There is level 2 evidence (from one RCT; Cheng et al. 1998) that early treatment with electroacupuncture may shorten the time that it takes to develop low pressure voiding/emptying with minimal residual volume, when combined with conventional methods of bladder management.
There is level 4 evidence (from one pre-post study and one case series study; Zahariou et al. 2007; Chancellor et al. 1994) that intranasal DDVAP may reduce nocturnal urine production with fewer night-time emissions and also may reduce the need for more frequent catheterizations in persons with SCI with neurogenic bladder that is otherwise unresponsive to conventional therapy.

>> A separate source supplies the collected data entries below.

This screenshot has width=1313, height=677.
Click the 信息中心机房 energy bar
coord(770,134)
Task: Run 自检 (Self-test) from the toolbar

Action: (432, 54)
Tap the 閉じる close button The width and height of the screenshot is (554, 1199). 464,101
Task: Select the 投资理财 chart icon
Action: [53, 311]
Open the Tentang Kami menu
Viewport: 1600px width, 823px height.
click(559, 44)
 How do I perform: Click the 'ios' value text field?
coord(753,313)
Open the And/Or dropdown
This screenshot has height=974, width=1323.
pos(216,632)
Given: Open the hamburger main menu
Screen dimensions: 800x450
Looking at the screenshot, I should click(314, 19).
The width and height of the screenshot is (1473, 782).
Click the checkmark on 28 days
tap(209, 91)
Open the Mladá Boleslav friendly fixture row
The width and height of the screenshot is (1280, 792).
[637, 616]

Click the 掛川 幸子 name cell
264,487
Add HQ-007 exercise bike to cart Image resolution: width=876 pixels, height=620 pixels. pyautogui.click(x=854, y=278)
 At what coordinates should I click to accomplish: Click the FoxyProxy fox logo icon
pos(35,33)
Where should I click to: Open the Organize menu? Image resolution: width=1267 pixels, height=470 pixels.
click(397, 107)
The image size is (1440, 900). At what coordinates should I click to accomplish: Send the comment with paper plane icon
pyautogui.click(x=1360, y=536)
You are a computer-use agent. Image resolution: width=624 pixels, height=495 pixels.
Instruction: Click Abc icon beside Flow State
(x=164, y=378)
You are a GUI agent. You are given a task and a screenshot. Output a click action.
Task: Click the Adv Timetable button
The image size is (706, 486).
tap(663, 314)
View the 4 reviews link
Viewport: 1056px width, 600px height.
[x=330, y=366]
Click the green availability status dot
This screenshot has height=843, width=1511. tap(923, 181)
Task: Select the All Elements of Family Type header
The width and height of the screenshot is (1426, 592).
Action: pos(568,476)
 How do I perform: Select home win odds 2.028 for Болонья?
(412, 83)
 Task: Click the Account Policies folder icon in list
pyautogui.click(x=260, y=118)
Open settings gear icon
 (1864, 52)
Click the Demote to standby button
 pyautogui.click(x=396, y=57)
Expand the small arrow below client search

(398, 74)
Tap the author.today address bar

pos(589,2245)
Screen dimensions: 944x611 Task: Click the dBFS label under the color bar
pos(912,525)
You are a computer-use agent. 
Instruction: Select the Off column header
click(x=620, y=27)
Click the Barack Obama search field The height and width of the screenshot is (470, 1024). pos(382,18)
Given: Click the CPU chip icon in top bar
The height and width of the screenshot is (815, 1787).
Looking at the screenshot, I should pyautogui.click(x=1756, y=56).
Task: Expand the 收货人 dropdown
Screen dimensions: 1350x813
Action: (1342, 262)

There is level 4 evidence (from four pre-post studies; Lin et al. 2009; Xiao et al. 2003; Lin et al. 2008; Lin & Hou 2013) that nerve crossover surgery (anastomosis of more rostral ventral nerve roots to S2-S3 spinal nerve roots) may result in improved bladder function in chronic SCI.
Early electroacupuncture therapy as adjunctive therapy may result in decreased time to achieve desired outcomes.
Intranasal DDVAP may reduce nocturnal urine emissions and decrease the frequency of voids (or catheterizations).
Anastomosis of the T11, L5 or S1 to the S2-S3 spinal nerve roots may result in improved bladder function in chronic SCI.